From the entries that follow, copy each line containing the word "computer".

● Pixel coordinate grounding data
---

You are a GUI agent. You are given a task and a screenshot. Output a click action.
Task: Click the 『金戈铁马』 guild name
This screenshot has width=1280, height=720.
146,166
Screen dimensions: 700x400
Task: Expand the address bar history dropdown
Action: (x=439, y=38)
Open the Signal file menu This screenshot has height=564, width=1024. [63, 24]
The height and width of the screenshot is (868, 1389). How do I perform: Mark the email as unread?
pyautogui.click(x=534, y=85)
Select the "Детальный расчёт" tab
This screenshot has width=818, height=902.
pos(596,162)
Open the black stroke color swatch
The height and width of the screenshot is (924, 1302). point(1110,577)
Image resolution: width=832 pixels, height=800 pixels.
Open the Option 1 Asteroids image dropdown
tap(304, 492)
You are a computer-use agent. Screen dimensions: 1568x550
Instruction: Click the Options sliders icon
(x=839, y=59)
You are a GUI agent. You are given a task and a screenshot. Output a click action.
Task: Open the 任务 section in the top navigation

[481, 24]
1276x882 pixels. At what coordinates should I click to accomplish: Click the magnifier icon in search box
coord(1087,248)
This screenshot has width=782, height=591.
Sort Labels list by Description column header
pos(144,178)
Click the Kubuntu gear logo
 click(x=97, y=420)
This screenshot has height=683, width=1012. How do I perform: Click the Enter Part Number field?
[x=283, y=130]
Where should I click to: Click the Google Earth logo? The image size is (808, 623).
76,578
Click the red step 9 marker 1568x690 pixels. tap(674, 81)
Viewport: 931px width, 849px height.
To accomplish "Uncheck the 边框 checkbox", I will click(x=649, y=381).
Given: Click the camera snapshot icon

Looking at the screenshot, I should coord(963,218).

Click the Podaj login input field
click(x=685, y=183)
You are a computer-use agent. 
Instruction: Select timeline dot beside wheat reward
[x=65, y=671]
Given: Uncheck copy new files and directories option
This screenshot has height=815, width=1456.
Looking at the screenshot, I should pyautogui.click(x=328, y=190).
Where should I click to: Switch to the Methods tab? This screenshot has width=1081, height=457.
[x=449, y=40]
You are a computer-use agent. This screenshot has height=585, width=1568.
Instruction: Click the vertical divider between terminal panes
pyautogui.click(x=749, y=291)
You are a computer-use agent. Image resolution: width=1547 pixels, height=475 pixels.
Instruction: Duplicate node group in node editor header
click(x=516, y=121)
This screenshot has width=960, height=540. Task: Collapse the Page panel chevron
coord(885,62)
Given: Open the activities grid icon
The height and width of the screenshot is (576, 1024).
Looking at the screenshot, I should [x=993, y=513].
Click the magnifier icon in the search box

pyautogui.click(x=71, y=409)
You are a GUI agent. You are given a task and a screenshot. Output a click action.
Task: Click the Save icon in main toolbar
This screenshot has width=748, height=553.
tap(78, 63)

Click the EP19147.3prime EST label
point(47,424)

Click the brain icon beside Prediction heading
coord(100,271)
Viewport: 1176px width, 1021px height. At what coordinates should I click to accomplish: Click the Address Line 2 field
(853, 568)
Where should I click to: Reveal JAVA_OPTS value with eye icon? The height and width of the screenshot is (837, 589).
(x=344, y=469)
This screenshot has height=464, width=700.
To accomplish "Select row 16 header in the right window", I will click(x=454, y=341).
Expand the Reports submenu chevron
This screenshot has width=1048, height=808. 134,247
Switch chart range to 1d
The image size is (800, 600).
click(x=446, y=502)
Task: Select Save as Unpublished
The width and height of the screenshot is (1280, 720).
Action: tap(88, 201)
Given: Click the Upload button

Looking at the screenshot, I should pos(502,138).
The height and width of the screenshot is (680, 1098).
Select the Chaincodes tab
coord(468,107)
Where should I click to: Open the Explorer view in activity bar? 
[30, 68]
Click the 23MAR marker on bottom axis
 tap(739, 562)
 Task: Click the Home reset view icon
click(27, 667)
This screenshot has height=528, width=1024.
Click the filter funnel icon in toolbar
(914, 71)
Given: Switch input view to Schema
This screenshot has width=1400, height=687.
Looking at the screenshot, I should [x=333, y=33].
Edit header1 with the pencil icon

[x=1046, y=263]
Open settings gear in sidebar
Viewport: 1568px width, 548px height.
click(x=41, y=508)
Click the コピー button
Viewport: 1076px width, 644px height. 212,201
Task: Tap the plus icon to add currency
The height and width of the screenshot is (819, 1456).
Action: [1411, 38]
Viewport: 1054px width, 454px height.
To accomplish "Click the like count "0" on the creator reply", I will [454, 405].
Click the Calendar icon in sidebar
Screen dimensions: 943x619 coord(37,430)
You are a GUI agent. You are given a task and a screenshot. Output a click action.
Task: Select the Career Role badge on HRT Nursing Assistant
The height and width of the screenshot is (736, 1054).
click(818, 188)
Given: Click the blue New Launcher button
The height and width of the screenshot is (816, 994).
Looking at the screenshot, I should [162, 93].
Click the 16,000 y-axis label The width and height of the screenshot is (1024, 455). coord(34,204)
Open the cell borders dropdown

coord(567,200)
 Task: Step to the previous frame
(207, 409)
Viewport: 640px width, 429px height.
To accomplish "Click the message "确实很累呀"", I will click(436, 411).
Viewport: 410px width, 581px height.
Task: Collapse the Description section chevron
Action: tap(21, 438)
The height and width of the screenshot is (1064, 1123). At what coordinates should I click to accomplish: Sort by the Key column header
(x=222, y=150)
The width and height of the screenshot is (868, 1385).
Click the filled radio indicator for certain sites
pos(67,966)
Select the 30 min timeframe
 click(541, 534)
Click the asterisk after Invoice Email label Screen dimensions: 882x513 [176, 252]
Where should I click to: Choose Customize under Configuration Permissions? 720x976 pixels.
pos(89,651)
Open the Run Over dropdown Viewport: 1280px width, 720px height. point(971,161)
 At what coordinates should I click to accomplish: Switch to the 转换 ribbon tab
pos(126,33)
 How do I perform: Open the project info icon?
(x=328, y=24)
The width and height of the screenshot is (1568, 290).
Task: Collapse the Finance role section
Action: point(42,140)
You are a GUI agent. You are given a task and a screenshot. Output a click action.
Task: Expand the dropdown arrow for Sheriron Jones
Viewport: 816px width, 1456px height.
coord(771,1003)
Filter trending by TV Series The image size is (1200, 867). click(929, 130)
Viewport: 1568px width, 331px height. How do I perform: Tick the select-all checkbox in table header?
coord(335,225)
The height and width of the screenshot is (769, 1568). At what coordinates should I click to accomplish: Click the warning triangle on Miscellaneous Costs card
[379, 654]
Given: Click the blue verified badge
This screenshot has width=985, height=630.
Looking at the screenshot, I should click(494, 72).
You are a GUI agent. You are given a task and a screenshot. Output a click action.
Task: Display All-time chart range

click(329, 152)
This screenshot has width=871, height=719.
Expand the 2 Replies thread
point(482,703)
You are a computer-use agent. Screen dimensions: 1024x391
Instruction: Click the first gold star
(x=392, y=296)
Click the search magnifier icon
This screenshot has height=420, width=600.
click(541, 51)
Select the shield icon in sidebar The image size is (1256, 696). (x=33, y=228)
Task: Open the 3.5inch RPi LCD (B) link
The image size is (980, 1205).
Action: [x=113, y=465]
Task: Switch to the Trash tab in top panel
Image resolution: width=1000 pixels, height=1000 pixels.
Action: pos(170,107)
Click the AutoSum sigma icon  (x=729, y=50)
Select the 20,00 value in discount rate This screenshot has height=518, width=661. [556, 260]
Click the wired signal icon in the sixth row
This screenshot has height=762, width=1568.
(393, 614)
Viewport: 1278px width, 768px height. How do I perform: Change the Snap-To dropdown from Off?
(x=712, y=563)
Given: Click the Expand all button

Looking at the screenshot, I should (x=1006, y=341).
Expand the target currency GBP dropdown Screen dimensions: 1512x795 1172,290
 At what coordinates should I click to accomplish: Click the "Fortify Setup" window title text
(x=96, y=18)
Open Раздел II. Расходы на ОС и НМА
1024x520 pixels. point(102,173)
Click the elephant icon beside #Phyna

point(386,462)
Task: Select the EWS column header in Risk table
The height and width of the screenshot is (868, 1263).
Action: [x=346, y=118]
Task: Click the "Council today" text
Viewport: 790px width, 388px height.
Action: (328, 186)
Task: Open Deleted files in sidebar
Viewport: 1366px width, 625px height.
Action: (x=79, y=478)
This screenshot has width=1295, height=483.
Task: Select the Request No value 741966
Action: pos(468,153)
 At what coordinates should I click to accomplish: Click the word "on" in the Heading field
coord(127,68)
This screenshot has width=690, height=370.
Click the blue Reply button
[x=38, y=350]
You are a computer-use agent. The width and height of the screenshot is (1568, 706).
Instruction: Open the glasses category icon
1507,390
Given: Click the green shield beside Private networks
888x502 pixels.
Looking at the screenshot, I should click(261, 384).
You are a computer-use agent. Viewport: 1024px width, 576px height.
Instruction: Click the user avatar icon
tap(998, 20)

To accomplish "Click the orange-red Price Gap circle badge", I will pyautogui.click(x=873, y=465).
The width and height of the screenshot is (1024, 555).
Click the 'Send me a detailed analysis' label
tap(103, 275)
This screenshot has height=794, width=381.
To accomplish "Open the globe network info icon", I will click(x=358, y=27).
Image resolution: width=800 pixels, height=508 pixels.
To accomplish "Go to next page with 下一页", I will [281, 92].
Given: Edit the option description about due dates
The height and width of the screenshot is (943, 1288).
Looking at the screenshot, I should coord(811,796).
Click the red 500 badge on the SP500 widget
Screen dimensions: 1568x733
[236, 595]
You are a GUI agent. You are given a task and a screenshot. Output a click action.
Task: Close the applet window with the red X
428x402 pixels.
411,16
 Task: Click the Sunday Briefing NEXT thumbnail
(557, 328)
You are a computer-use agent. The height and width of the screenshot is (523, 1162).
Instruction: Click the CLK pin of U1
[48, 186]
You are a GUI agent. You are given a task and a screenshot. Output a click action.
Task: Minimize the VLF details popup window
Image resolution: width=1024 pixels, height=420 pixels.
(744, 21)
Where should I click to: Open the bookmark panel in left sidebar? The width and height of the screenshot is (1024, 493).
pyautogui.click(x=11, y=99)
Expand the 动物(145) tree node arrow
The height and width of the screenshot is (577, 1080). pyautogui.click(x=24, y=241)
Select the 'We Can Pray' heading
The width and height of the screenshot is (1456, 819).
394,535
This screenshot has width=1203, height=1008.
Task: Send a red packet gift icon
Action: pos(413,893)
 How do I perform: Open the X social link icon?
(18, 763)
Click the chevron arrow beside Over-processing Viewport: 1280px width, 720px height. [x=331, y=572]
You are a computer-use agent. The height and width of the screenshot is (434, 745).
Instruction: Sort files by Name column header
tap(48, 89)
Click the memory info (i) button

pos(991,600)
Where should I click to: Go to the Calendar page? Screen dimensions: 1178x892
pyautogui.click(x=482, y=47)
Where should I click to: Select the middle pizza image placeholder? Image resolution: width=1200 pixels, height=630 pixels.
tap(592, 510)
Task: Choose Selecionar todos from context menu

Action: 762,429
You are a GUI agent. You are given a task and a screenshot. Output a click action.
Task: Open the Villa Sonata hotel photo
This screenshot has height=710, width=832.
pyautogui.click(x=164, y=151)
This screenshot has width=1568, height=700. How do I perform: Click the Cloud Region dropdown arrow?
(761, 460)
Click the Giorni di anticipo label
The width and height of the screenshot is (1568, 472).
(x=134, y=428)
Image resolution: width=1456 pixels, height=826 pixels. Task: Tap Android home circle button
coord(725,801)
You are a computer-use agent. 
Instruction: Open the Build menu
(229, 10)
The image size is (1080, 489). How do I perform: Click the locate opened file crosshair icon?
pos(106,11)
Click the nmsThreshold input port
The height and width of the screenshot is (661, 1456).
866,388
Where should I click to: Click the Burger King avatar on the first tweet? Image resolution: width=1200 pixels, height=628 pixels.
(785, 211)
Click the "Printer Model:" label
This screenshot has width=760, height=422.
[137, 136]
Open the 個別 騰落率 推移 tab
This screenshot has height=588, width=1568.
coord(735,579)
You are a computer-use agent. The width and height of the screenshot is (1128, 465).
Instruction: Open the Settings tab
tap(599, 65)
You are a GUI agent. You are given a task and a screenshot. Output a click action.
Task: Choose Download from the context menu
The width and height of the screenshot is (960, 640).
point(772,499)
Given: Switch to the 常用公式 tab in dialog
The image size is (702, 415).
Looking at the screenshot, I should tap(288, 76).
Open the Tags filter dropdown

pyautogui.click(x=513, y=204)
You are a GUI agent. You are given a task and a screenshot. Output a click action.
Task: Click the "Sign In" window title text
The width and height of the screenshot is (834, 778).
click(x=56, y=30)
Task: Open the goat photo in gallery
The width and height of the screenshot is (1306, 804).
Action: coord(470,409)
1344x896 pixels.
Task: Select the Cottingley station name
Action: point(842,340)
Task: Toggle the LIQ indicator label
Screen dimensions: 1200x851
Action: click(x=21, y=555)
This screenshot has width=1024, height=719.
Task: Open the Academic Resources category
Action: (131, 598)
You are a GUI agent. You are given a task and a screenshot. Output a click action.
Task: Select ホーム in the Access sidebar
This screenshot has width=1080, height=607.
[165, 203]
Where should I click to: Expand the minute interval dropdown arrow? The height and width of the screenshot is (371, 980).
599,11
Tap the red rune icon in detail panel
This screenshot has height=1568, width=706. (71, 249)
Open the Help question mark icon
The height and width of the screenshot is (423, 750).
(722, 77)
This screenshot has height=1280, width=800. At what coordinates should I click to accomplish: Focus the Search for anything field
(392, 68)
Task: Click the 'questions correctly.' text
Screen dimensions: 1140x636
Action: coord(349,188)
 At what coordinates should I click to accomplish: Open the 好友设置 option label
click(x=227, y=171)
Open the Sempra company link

---

● RESULT OF THIS EXERCISE
You are a computer-use agent. Screen dimensions: 1568x550
You are a computer-use agent. 
You are a computer-use agent. This screenshot has height=585, width=1568.
You are a computer-use agent. Image resolution: width=1547 pixels, height=475 pixels.
You are a computer-use agent. Screen dimensions: 1024x391
You are a computer-use agent. The width and height of the screenshot is (1568, 706).
You are a computer-use agent. Viewport: 1024px width, 576px height.
You are a computer-use agent. The height and width of the screenshot is (523, 1162).
You are a computer-use agent. The height and width of the screenshot is (434, 745).
You are a computer-use agent. 
You are a computer-use agent. The width and height of the screenshot is (1128, 465).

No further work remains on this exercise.